[PATCH] D149281: Not disable loop unroll for vectorized loops on AMDGPU target
Stanislav Mekhanoshin via Phabricator via llvm-commits
llvm-commits at lists.llvm.org
Mon May 22 11:07:44 PDT 2023
rampitec added a comment.
In D149281#4350286 <https://reviews.llvm.org/D149281#4350286>, @alex-t wrote:
> Fairly speaking, the whole idea of loop vectorization for GPU seems nonsense to me. Although I am not an expert in loop optimizations.
> GPU has no wide vector registers which may be used to process several scala values at one HW cycle and, by this, unroll the loop by the vector factor. Instead, each thread in a wavefront operates on its own separate value in a 32-bit wide lane for the divergent values and all threads operate on the same shared scalar value in case it is uniform.
> If we have a completely uniform input program (no dependence on thread ID) we could not get any better benefit than from the usual unroll performed by the loop unroll pass.
> So, IMO the LV is just a complicated and error-prone way to do loop unroll.
> Once again, I may not understand some subtle matters as I have no large experience with the LV.

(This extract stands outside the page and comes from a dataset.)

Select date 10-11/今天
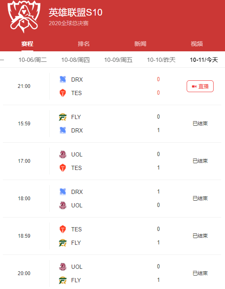The height and width of the screenshot is (289, 225). click(x=204, y=60)
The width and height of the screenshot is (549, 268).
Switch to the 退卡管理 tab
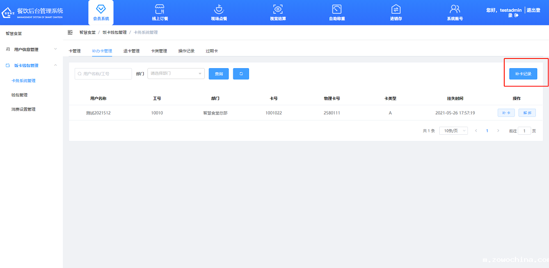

Right, we do not have vector operations in the same sense as a SIMD machine, neither do we have vector registers in the same sense. Well, almost. We have vector (meaning wide, multicomponent) loads and stores and we have SOME v2 16-bit packed and v2 32-bit packed operations on some subtargets. Although this is not a full set of packed ALU as needed for vectorization and may not warrant a full loop vectorizer (SLP vectorizer is still in use). In any way there are no SIMD-style vector registers to control the interleave. Even though we are using register tuples for wide operations, these are not separate registers like for example XMMs on x86, and cut into the same register budget. So increasing 'number of vector registers' does not only mean much for our target but also inevitably leads to performance regressions.
All in all loop vectorizer does not do much for AMDGPU and cannot be a pass driving unroll. It still does something as said above, so whenever to keep it on or off is a completely separate question, but certainly it is no an unroll driver here.
================
Comment at: llvm/include/llvm/Analysis/TargetTransformInfo.h:576
unsigned MaxIterationsCountToAnalyze;
+ /// Not disable runtime unroll for the loops which were vectorized.
+ bool unrollVectorizedLoop = false;
----------------
"Don't disable"...
================
Comment at: llvm/include/llvm/Analysis/TargetTransformInfo.h:577
+ /// Not disable runtime unroll for the loops which were vectorized.
+ bool unrollVectorizedLoop = false;
};
----------------
Capitalize 'unroll'.
================
Comment at: llvm/test/CodeGen/AMDGPU/vectorize-unroll-metadata.ll:15
+; CHECK: !2 = distinct !{!2, !3, !1}
+; CHECK: !3 = !{!"llvm.loop.unroll.runtime.disable"}
+
----------------
I'd expect the test to show no unroll disable metadata?